“Something indeed, but what, Madame? What?”
It was dim in the room. There was only the faint glow of what appeared to be morning sunlight coming through the closed shutters. The door into the small connecting bedchamber used by Dédé stood open. Catherine stared at it without curiosity, bemused. She understood the conversation in the next room, yet lacked the strength to care what it meant. When the voices ceased, her eyes gently closed, and she slept again.
It was dark when she awakened once more. She turned her head, seeking the window. The outside shutters had been opened, but there was no more than a dim glow of moonlight beyond the Swiss muslin curtains.
At the rustle of the bedclothes, a massive figure rose up beside her. The huskiness of a whisper came in the darkness. “What is it, Mam’zelle?”
“Dédé, is that you? What time is it?”
“It is near midnight, Mam’zelle Catherine. A little more, and you would have slept the clock around twice.”
Catherine considered that statement in silence. A board creaked in the floor beneath the woolen carpet and its grass mat padding as Dédé left the slipper chair of sea-green satin beside the bed and moved with a heavy but graceful stride across the room.
There was a clicking sound of a tinder box, and a light bloomed on the dressing table beside the fireplace. The nurse turned with the white china candlestick in her hand.
“How do you feel, enfant?”
Feel? How should she feel? “Well enough,” she said, struggling to sit up against her pillows. “A bit hungry.”
“Hungry? But of course. There will be soup in the kitchen—”
“That will do very well.”
“And perhaps a little bread and a small glass of wine, yes?”
“Yes,” Catherine said gratefully. But when the nurse had gone she frowned. Had there been disapproval in Dédé’s voice? Was it wrong for her to feel hunger when it had been something like twenty-four hours since she had eaten? Was it wrong for her to feel rested, healthy, even vital? If there was a disturbance at the back of her mind, she refused to acknowledge it, just as she refused to pretend to a languishing frailty that did not exist. She had not changed inside. With the morning she would take up her usual activities where she had left off. Perhaps a visit to the modiste for a new gown, something other than muslin. Something vivid, unusual; that was the way she felt.
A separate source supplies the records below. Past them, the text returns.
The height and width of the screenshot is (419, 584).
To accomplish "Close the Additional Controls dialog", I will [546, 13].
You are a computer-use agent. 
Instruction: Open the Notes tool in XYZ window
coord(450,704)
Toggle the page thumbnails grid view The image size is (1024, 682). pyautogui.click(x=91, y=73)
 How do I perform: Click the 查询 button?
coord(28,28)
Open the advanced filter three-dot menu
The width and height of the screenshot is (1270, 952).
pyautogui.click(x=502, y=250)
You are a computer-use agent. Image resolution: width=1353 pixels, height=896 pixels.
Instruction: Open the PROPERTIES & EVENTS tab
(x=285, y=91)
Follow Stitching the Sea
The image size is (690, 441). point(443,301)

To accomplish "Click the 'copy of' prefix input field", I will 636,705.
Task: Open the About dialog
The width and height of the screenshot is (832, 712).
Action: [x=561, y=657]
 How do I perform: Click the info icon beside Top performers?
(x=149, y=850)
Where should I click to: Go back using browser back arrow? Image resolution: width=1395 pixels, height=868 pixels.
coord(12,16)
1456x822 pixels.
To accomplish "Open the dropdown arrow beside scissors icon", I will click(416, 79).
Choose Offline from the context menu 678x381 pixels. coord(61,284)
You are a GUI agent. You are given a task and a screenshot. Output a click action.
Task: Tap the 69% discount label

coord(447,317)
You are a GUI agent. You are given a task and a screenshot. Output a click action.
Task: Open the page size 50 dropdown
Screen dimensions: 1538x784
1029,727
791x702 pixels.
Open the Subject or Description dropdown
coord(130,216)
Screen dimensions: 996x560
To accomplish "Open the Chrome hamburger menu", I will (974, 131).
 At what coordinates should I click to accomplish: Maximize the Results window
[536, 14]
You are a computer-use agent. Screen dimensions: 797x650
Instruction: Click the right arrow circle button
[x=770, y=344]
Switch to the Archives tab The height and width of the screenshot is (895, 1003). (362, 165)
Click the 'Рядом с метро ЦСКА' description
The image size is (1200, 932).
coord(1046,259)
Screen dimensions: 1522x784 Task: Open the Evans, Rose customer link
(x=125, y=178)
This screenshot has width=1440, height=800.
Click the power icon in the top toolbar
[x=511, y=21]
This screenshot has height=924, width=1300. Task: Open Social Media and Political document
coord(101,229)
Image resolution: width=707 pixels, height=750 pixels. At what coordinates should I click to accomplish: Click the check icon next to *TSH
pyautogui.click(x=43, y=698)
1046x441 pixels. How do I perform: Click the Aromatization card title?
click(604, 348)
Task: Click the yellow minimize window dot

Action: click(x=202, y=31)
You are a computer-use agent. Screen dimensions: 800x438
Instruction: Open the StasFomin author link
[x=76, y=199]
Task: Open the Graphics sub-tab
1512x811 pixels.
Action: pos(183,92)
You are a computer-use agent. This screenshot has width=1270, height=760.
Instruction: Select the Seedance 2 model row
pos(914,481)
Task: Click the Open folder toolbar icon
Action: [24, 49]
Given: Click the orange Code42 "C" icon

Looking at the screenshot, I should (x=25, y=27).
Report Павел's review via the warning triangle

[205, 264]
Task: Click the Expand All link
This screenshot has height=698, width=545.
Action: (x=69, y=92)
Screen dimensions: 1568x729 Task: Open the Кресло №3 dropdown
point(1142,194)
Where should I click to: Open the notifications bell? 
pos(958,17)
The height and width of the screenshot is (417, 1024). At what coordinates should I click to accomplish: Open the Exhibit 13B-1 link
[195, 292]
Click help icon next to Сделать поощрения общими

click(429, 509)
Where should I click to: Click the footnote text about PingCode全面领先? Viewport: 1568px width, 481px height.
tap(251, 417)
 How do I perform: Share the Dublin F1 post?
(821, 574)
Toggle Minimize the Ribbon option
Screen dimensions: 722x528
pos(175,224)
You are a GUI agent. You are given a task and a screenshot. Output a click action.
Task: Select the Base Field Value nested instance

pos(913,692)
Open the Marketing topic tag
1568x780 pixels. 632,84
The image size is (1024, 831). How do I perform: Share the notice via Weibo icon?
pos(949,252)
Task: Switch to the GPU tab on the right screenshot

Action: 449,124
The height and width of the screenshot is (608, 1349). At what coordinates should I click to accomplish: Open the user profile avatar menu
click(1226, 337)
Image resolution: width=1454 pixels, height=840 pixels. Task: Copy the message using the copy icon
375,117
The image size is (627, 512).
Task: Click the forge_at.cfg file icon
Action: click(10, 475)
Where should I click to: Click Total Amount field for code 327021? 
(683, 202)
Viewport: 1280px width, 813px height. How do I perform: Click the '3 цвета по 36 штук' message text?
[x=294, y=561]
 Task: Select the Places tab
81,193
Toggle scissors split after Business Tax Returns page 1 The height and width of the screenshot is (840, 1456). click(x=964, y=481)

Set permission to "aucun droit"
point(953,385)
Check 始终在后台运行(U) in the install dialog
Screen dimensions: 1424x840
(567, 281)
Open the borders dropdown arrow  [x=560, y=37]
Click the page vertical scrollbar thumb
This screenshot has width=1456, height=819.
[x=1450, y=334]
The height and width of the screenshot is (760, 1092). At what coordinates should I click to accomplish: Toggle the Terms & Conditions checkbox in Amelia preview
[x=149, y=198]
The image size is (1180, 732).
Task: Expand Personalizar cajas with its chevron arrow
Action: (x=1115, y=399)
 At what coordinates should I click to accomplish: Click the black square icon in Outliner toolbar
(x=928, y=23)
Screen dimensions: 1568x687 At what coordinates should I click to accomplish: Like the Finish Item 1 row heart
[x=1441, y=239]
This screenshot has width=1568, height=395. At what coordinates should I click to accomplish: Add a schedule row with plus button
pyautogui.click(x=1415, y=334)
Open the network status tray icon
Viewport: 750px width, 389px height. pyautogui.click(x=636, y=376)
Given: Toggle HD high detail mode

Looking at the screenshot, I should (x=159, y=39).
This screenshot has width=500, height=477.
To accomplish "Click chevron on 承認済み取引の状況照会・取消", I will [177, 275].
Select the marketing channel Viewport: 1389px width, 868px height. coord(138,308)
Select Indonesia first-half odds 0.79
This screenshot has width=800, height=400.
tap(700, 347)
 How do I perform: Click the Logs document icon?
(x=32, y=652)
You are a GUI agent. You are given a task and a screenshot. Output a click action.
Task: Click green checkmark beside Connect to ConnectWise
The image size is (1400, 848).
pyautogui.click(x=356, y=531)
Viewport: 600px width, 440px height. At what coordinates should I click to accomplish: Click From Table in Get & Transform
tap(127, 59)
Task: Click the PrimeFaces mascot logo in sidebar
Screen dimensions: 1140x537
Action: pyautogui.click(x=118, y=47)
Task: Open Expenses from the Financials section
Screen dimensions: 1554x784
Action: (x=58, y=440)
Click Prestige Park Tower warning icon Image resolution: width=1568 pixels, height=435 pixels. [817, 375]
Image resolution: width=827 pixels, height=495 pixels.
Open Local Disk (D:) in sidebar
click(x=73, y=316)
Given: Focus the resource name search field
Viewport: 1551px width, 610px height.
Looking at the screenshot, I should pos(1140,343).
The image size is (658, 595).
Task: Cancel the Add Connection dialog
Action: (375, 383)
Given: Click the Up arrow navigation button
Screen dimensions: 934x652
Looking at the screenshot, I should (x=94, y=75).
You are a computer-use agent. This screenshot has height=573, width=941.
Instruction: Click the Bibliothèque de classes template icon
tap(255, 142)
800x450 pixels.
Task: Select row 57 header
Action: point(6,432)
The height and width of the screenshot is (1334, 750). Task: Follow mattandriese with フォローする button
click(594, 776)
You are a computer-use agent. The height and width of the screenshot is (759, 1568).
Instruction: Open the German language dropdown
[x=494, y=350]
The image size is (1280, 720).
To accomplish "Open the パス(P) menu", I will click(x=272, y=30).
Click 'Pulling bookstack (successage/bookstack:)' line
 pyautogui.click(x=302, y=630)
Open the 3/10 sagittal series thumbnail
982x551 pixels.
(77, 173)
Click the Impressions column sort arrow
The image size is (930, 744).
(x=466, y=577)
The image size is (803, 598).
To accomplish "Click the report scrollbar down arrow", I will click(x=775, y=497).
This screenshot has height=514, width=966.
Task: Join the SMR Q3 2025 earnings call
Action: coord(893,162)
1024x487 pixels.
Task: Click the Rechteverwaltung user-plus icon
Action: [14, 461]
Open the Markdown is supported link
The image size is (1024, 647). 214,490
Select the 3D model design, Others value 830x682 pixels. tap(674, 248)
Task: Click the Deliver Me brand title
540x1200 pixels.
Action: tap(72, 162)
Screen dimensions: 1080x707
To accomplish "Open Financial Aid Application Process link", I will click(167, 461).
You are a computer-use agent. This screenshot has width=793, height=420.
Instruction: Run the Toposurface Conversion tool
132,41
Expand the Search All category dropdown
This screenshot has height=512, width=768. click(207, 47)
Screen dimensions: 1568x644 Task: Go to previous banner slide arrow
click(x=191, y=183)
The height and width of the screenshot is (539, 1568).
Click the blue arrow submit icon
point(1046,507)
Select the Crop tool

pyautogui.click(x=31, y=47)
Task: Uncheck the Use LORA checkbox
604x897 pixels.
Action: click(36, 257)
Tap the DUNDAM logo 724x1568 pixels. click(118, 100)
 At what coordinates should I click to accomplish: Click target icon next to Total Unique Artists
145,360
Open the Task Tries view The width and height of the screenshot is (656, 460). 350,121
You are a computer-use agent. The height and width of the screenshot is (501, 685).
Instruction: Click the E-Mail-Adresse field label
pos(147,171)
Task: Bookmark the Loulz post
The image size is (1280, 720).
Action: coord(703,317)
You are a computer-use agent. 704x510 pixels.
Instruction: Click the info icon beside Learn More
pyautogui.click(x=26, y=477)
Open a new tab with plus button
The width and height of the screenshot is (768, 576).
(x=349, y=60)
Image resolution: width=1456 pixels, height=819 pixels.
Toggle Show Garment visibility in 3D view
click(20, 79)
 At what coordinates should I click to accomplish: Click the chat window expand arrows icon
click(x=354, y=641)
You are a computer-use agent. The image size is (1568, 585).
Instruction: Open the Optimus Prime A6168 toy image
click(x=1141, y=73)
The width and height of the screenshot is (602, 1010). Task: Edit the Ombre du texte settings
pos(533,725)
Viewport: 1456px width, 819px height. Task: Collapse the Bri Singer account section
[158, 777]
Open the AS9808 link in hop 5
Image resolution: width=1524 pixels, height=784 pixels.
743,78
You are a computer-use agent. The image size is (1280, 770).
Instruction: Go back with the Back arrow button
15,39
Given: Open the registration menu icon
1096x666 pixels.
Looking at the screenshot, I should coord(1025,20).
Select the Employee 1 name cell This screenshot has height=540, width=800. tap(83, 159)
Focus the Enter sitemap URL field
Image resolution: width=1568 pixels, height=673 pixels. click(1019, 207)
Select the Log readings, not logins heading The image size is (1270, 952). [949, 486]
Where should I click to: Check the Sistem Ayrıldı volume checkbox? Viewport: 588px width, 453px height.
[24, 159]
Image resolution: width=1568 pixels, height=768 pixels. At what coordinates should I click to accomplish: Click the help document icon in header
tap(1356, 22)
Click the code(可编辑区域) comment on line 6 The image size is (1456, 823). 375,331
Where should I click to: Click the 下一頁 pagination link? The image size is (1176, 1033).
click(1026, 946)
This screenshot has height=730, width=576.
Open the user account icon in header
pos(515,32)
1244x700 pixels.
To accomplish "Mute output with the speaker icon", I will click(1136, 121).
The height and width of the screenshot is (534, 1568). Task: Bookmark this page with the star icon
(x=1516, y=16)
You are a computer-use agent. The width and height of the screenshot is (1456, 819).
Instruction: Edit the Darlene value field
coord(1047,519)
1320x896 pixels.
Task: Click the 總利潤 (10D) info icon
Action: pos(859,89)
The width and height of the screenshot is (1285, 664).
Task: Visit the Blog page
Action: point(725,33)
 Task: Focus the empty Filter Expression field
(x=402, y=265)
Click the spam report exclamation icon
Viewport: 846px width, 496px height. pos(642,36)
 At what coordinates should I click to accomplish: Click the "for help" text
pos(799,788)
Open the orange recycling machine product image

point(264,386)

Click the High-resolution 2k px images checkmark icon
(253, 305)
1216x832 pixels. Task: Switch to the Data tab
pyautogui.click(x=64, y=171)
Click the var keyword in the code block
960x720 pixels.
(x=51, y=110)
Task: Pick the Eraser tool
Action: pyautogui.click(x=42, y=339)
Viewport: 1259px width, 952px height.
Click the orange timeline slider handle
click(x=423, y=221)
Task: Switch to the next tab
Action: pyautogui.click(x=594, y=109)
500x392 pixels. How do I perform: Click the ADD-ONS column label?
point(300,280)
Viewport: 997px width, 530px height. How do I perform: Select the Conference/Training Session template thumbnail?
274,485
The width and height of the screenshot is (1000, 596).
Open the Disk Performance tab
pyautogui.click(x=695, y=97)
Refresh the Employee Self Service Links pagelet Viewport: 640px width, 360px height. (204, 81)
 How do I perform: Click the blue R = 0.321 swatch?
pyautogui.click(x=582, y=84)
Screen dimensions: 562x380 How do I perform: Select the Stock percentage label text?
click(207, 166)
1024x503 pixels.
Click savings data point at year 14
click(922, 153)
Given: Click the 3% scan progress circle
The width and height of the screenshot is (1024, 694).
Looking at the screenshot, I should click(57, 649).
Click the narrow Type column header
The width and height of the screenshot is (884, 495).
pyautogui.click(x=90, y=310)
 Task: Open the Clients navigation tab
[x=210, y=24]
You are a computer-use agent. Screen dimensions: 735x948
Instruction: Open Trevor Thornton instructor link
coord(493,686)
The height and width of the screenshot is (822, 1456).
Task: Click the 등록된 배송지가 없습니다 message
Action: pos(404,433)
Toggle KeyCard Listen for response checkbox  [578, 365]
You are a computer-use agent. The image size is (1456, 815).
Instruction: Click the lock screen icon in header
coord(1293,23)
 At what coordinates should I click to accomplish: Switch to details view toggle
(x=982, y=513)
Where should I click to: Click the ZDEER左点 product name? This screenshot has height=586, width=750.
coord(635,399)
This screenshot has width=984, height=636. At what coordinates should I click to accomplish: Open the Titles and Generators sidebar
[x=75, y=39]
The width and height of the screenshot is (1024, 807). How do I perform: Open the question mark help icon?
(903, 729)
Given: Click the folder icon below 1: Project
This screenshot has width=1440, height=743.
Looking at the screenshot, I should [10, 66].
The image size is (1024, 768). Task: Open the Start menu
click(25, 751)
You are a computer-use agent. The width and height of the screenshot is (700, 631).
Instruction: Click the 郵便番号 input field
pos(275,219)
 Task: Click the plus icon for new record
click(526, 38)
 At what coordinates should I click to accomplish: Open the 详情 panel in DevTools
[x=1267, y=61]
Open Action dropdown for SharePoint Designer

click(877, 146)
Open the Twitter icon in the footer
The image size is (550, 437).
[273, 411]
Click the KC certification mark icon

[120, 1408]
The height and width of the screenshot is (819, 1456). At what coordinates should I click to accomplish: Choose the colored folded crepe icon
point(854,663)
Accordingly, when Dédé brought her tray, pushed pillows behind her back, and took up the spoon, preparing to feed her, Catherine exclaimed impatiently, “I am not an invalid. Please do not make so much of nothing.”
“Certainly, Mam’zelle,” Dédé replied, her lips stiff with offense.
Catherine glanced at her through her lashes. “It’s not the end of the world,” she said softly.
“No, Mam’zelle.”
“Do you think I would feel better if I allowed you to cry over me and comfort me?” She sighed. “I must not look back.”
“No, Mam’zelle. You are no longer a little girl.”
“Exactly,” Catherine agreed, and turned her attention to the soup.
Dédé did not move away as she expected, however. “Mam’zelle?”
“Yes?” Catherine looked up as Dédé took a parcel from the voluminous pocket of her stiffly starched apron.
“This came for you, this afternoon. I — Madame and I — thought to return it on your behalf, but perhaps you will wish to accept a gift from that man.”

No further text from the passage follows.